Lo seguì, leggera come le farfalle a primavera. I suoi occhi si posavano ovunque: sulle lamiere bianche del traghetto, sulle scritte, sui passanti più strani.
Andò su per le scalette strette chiedendosi come mai facessero le persone ad usarle quando il mare era anche solo un poco mosso: erano strettissime e con una pendenza davvero impressionante.
Nel mentre, lo guardava salire per le scale quasi correndo: era davvero un bel ragazzo, anche se un po’ bassino aveva davvero un fisico atletico.
Si accinse ad andare dietro di lui e appoggiò per sbaglio la mano sul corrimano: il contatto con qualcosa di unto e appiccicaticcio la inorridì. Non era semplice salsedine come quella cui era abituata, era qualcosa di sporco, unto e solo infine salsedine. Tentò di non pensarci e finì di salire i due piani di rampe che si susseguivano in salita.
Egli l’attendeva sorridente alla fine e le porse la mano per invitarla ad uscire all’aperto.
Dafne si ricordò di nuovo di quella sensazione di sporco ed unto e ritrasse la mano istintivamente con una faccia quasi disgustata.
Si stupì di notare la delusione negli occhi di lui che puntualmente le chiese: “tutto a posto? Sembra che d’improvviso ti faccia ribrezzo il tuo insegnante d’italiano: se ti avvicini non ti mangio mica”.
Arrossì all’improvviso. “ Perdonami, ho toccato lo scorrimano e ho tutta la mano coperta di un non so cosa di sporco e grasso”. Sperò in fondo all’animo che le credesse davvero e che non suonasse come una scusa.

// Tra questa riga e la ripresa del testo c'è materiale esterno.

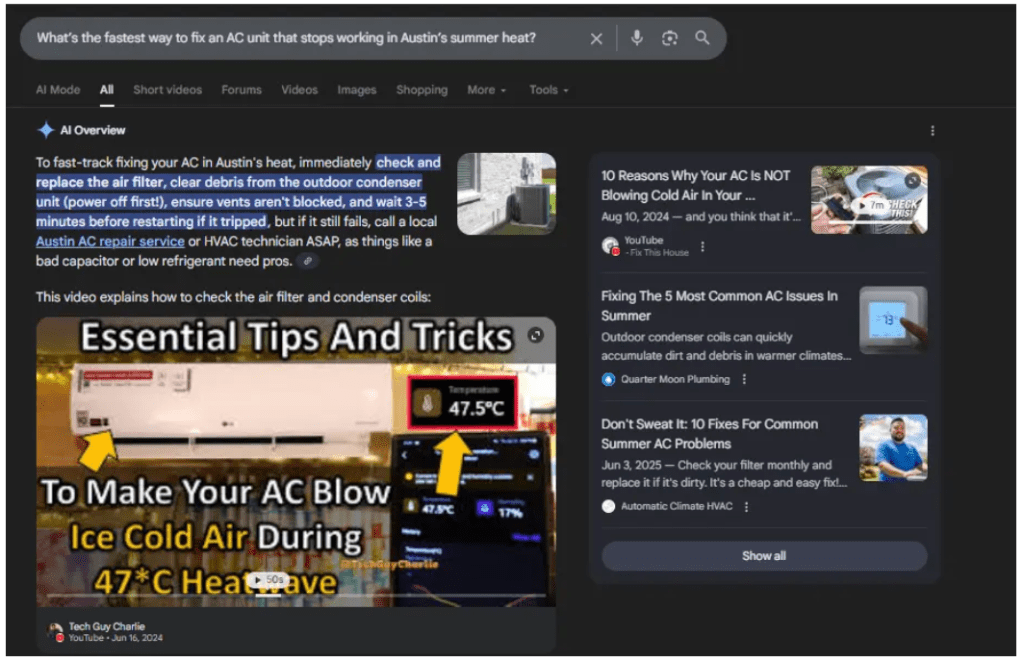Switch to the AI Mode tab
1024x662 pixels.
coord(58,90)
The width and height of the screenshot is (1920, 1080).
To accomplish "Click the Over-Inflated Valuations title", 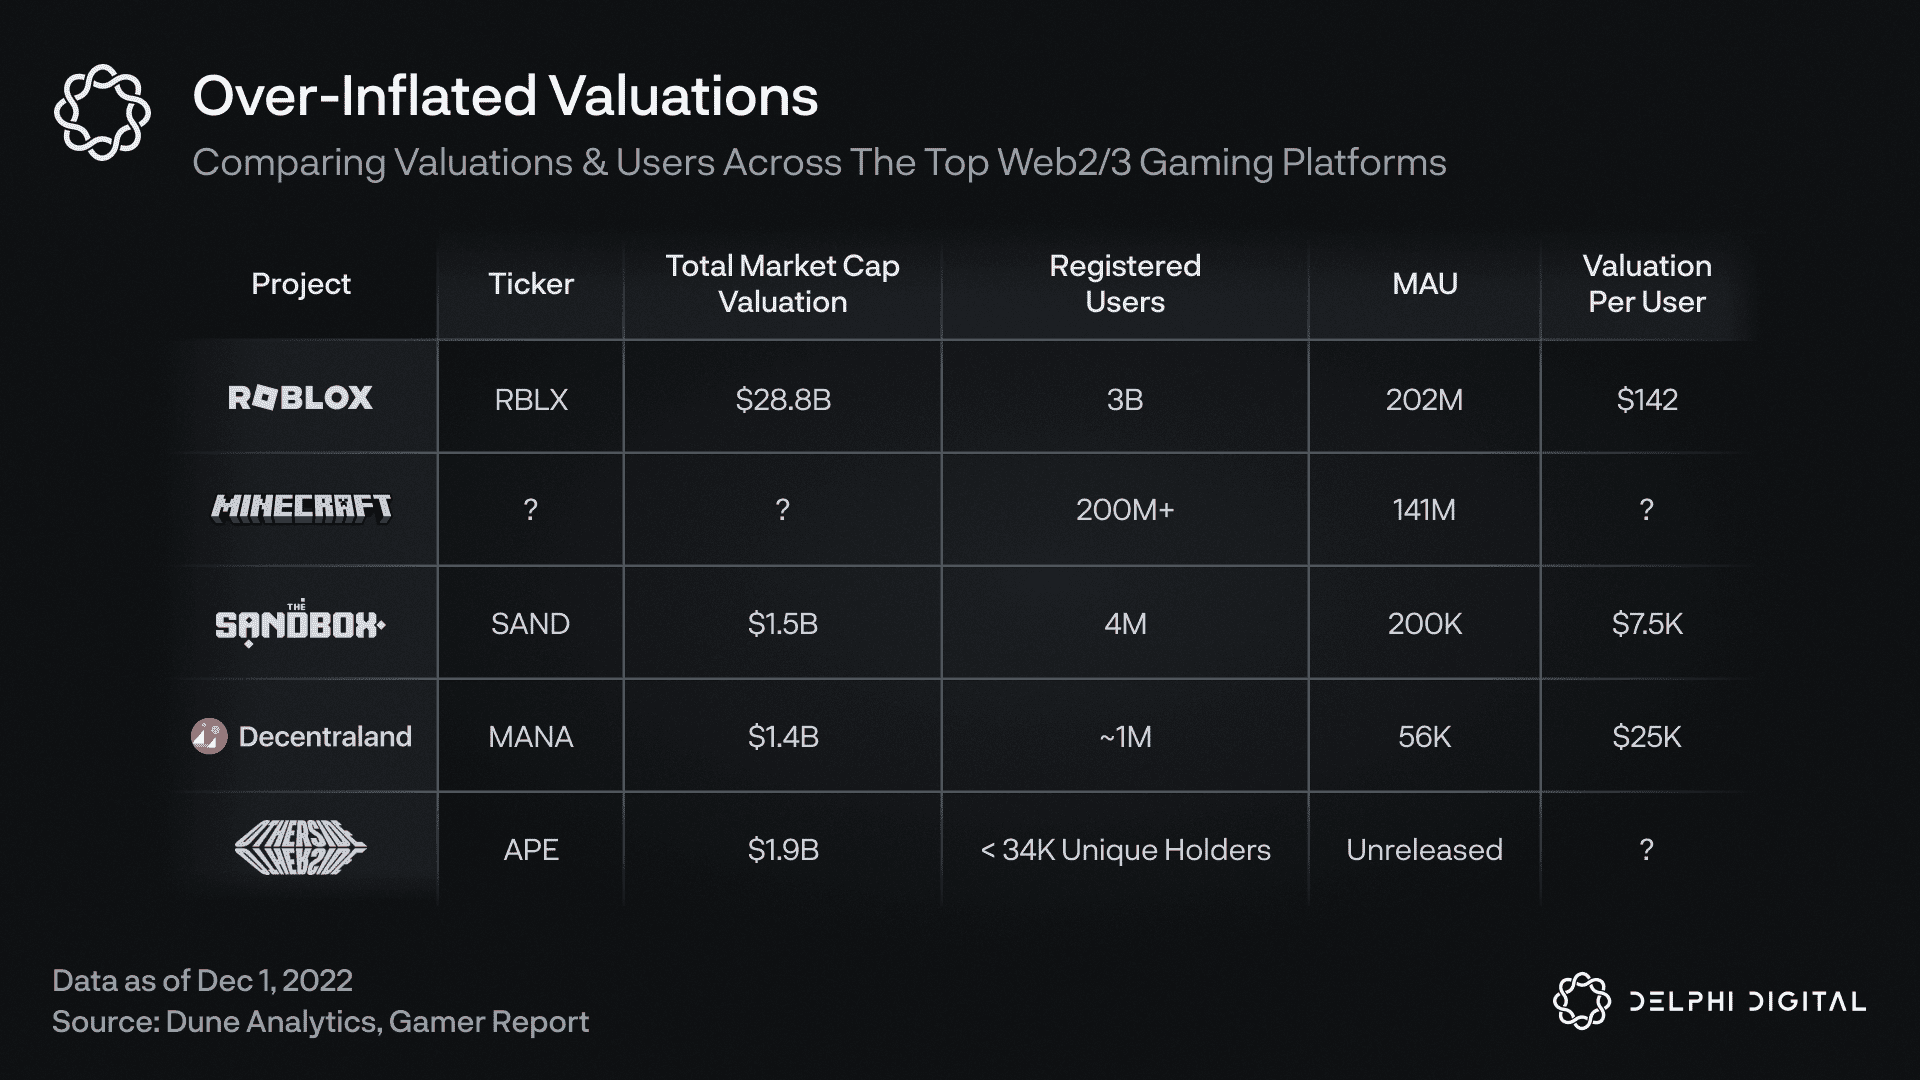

Egli sorrise come stesse assistendo alla marachella d’un bambino e tirò fuori dalla tasca una confezione di fazzoletti inumiditi e glielo porse.
“Mai viaggiare senza, se non vuoi sentirti un barbone… e si dice corrimano, non scorrimano. Per fortuna che insegno io a te e non viceversa sennò mi correggeresti ogni respiro”.
È incredibile: sapeva sorridere anche con gli occhi, con le mani, con la persona intera, come se vivesse solo per sorridere al mondo. Inoltre la faceva sentire sempre come una bambina, cosa che, all’alba dei suoi quasi trent’anni, era quanto meno rara.
Si pulì le mani, carezzando le dita lunghe, coccolandosele nel profumo. Non si era neppure accorta delle sue mani che le coprivano gli occhi delicatamente e pian piano la spingevano verso l’esterno.
Il profumo del mare la colse un istante prima che lui le cadesse quasi addosso, inciampando.
“Ecco, ti ho rovinato la sorpresa” le disse finché lei l’aiutava a rialzarsi.
“Che sorpresa?”
La prese per i fianchi, dolcemente, la guidò fino al parapetto e la girò: la Sicilia si ergeva ai loro occhi come un monte sospeso tra le acque, brulla e verde a tratti, illuminata dal sole dell’alba che si fermava sulla cime dell’Etna.
Il suo viso era attonito, respirava appena per la sorpresa, si vedeva ch’era felice: sembrava una bimba cui hanno appena regalato un cono gelato a tre gusti.
“Iniziano a piacermi queste lezioni d’italiano” disse con gli occhi che le brillavano.
“Ci credo: un’insegnante come me dove lo trovi?”
“in Italia! Che domande… Ma siete tutti così voi italiani?”
“no, solo quelli speciali sono così. Gli altri sono quasi così”
Risero insieme, ancora e ancora: ogni volta che si scambiavano idee, ogni volta che le spiegava qualcosa, ogni volta che i loro occhi s’incontravano, rideva. Le piaceva questa Italia: continuava a ridere.
Una volta arrivati scesero di nuovo nel vagone: il caldo li soffocò all’improvviso come un’ondata, unito ad un odore di stantio che colpiva il naso anche meno sensibile di Mario.“Sai già dove scendere? Hai chiesto al capotreno di indicarti la stazione?”. Era premuroso, come sempre. E come sempre la stupiva tanta generosità: in fondo nemmeno la conosceva.